Document section Start Marker

Animal models are the cornerstone of basic research, providing simple, easy-to-study and ethical biological systems that help us better understand how the human body works. Immunologists tend to rely heavily on mice and rats for their research, owing to their similarity with human physiology, small body size, accelerated life spans, and ease of genetic modification. But it would be unwise of us to put all our eggs in one basket.
Though it may seem counterintuitive at first, many of our greatest scientific discoveries have arisen from studying animals with key physiological differences from humans. Though, broadly speaking, the way chickens and humans fight off pathogens are very similar, the variation between our immune organs and molecules provides easier ways to study the mechanistic underpinnings of the immune response. The chicken is the unlikely hero of immunological research – and not just through its contribution as tasty snacks to help fuel researchers through long days of experiments. It is precisely because of our differences that chickens have given rise to some of immunology’s most impactful breakthroughs, from fundamental adaptive immunity to vaccine development.

Document section End Marker
Data shown Start Marker

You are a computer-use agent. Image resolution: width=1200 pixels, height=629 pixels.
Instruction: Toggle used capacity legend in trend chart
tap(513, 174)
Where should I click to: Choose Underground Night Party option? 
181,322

Data shown End Marker
Data shown Start Marker

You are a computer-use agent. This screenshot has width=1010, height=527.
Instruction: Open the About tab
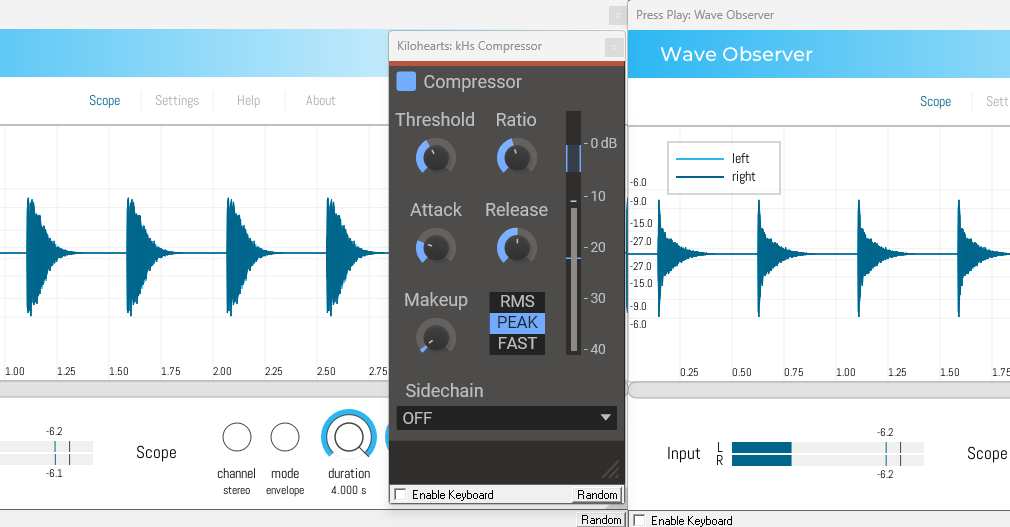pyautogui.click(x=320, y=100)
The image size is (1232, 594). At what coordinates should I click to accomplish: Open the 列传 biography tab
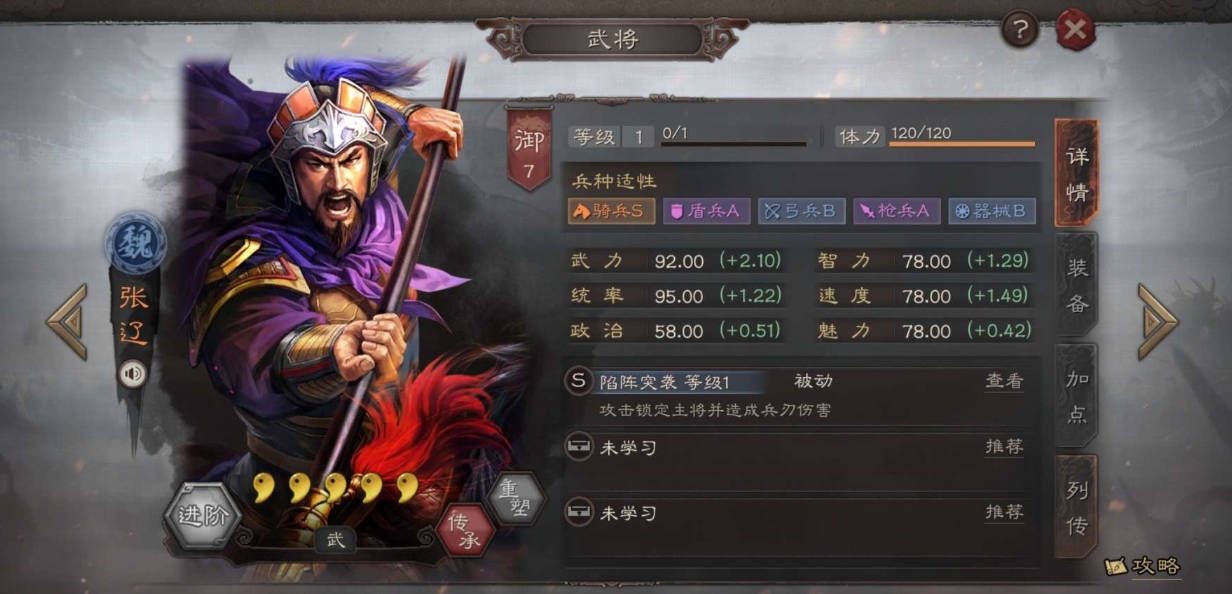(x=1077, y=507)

Data shown End Marker

[What to do]:
Answer these questions about the text on chickens in immunology:
1. Which two animals do immunologists tend to rely heavily on for their research?
2. What does the text call the chicken in relation to immunological research?
3. What range of breakthroughs does the text credit chickens with?
Answer using only the text about chickens in immunology, not the data.

[Result of this exercise]:
1. Mice and rats.
2. The unlikely hero of immunological research.
3. Breakthroughs from fundamental adaptive immunity to vaccine development.